De ser cierto lo que le dijo esta persona, unas tres horas le restaban para llegar a destino. Continuó remando firmemente, gotas de sangre recorrían la pértiga del remo hasta que caían en el piso de la balsa, pero aun así él ya no sentía dolor, estaba demasiado cerca, iba a lograrlo, estaba seguro.
Pasaron más de cuatro horas y la noche ya había aterrizado. Sus esperanzas se desvanecían y apenas podía mantener los ojos entreabiertos. De repente comenzó a ver luces en el cielo acompañadas de fuertes sonidos, no estaba muy lejos de ellas, quizás a un par de kilómetros. Veía algo borroso, se lavó la cara con el agua del mar y logró agudizar su visión ¡Eran fuegos artificiales!
– ¡Por supuesto! –dijo en voz alta– ¡Hoy es cuatro de julio!
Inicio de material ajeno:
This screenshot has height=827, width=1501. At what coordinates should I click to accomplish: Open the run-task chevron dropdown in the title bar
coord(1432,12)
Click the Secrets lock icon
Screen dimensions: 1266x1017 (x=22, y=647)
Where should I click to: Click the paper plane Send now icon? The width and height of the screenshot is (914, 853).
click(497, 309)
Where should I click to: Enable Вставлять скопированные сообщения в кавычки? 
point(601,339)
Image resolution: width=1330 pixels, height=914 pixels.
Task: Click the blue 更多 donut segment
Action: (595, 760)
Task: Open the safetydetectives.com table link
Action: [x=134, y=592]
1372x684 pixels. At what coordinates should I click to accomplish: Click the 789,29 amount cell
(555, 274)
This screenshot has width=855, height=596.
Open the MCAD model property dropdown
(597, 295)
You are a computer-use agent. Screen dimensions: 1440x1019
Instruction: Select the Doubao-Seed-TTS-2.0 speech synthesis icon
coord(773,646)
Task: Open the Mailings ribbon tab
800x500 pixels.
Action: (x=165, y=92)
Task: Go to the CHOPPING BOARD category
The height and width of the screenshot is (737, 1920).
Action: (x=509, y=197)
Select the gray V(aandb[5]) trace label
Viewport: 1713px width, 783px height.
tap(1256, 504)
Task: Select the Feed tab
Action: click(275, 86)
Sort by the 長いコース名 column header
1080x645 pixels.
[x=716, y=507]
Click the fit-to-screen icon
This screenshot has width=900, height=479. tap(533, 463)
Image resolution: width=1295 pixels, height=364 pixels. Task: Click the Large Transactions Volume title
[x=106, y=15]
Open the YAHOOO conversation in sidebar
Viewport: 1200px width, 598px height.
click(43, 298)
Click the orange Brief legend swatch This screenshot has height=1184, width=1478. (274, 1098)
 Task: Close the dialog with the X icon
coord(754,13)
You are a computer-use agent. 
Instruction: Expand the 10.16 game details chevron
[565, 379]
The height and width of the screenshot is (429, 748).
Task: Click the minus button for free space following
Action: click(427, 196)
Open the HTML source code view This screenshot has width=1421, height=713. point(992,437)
En minutos recorrió el último tramo restante del Estrecho, saltó de la embarcación quince metros antes de llegar a la costa y nadó hasta pisar tierra firme. Lo primero que vio fue un cartel de madera en el que se leía "Islamorada Welcomes you", se arrodilló ante él y rompió en llanto. Solo se desvió unos ciento veinte kilómetros a la derecha de su destino, pero finalmente ya estaba en tierras norteamericanas.
Una vez que se tranquilizó, se levantó y fue directo a la primera estación de policía que encontró a tres calles de donde estaba, abrió la puerta con confianza y le dijo a un oficial que estaba sentado en su escritorio:
– Soy cubano, acabo de llegar de la isla luego de haber cruzado el mar en mi balsa.